Wawancara

Syuriah Perlu Penyegaran Keorganisasian

Rabu, 28 Maret 2007 | 13:08 WIB

PBNU berencana melakukan workshop untuk melakukan penyegaran kemampuan keorganisasian bagi para pengurus syuriah NU. Sejauh mana perlunya peningkatan pengetahuan bagi para pengurus syuriah tersebut dalam menjalankan roda organisasi dan materi apa saya yang kira-kira diperlukan oleh mereka, berikut ini wawancara dengan Wakil Katib PBNU KH Malik Madany dengan NU Online seusai rapat harian di PBNU, Rabu terakhir di bulan Maret.

Bagaimana pendapat bapak tentang perlunya peningkatan wawasan keorganisasian syuriah di lingkungan NU?

<>

Saya kira begitu, memang harus diakui sebagian ulama kita wawasan keorganisasian masih sangat miskin, ada juga yang sudah baik, namun perlu disegarkan kembali. Akhir-akhir ini kan banyak godaan yang membuat sebagian ulama menyimbang dari aturan organisasi, taruhlah politik praktis. 

Saya kira paling tidak peningkatan wawasan keorganisasin ini untuk menyegarkan kembali, paling tidak bagi para ulama yang sudah memiliki wawasan keorganisasian yang baik, apalagi yang belum.

Berarti ini mekanisme perekrutan para syuriah perlu ditingkatkan?
 
Memang harus kita akui kaderisasi di NU kurang baik, dalam arti munculnya orang di tanfidziyah maupun di syuriah tidak melalui jalur yang seharusnya. Kadang tiba-tiba muncul orang yang sebelumnya tidak dikenal di bawah tiba-tiba sudah menjadi pengurus di level atas. Lha ini kan tidak sehat, mestinya kepemimpinan dimulai dari bawah.

Seorang ulama pun dalam memimpin syuriah seharusnya juga mulai dari bawah sehingga ia faham mekanisme organisasi yang berlaku di lingkungan Nahdlatul Ulama dan yang seharusnya berlaku dalam organisasi yang sehat.

Kalau pengetahuan agama mereka bagaimana?

Kalau yang namanya pengetahuan agama sudah memadai, bahwa kedalaman dan keluasan itu masih tetap perlu ditingkatkan. Ini harus diakui, bukan hanya dilingkungan NU, tetapi juga di lingkungan organisasi Islam lain, tapi yang paling memprihatinkan kekurangan para kyai dalam kaitan dengan mekanisme organisasi.

Materi apa yang penting disampaikan bagi mereka?

● ● ●

## Soal Latihan
1: Tentukan apakah setiap pernyataan berikut sesuai dengan wawancara di atas. Jawab ya atau tidak, lalu kutip kata-kata wawancara yang menentukan jawabanmu.
(a) Kaderisasi di NU dinilai kurang baik.
(b) Pengetahuan agama para ulama dinilai belum memadai.
(c) Wawancara dilakukan seusai rapat harian di PBNU.
2: Tuliskan ulang dengan persis bagian wawancara itu, semuanya mulai dari "PBNU berencana melakukan" terus ke bawah hingga "di bulan Maret.".

(Entri tentang pencarian kata dan elemen)

● ● ●

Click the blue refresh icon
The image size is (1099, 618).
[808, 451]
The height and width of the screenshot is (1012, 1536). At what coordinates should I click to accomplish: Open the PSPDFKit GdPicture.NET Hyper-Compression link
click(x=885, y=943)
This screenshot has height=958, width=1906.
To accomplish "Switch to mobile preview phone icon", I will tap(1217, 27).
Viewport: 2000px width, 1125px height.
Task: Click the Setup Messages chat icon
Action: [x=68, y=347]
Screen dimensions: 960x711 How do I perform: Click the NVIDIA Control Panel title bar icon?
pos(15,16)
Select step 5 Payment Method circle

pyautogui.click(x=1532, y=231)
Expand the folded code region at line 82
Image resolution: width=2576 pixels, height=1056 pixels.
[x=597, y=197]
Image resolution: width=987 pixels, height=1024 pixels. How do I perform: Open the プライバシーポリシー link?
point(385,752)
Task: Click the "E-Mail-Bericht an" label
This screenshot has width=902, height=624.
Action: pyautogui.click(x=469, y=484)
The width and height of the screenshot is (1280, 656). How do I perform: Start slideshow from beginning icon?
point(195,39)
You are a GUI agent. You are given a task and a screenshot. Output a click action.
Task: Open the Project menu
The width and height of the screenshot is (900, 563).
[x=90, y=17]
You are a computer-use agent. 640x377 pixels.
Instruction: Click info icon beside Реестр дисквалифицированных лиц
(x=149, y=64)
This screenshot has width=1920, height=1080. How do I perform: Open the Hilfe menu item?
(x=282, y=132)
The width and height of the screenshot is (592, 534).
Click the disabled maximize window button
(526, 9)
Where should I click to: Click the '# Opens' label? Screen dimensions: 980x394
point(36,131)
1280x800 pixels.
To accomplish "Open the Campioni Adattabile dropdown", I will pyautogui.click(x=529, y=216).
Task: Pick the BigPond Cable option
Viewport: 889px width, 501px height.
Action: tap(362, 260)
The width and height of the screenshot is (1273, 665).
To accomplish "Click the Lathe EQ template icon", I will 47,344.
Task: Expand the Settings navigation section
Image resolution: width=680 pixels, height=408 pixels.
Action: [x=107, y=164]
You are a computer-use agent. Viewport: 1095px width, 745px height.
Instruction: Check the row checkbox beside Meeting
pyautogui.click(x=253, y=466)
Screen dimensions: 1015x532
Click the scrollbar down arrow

● ● ●

## Pembahasan Jawaban
1:
(a) Ya: "Memang harus kita akui kaderisasi di NU kurang baik"
(b) Tidak: "Kalau yang namanya pengetahuan agama sudah memadai"
(c) Ya: "seusai rapat harian di PBNU"

2:
PBNU berencana melakukan workshop untuk melakukan penyegaran kemampuan keorganisasian bagi para pengurus syuriah NU. Sejauh mana perlunya peningkatan pengetahuan bagi para pengurus syuriah tersebut dalam menjalankan roda organisasi dan materi apa saya yang kira-kira diperlukan oleh mereka, berikut ini wawancara dengan Wakil Katib PBNU KH Malik Madany dengan NU Online seusai rapat harian di PBNU, Rabu terakhir di bulan Maret.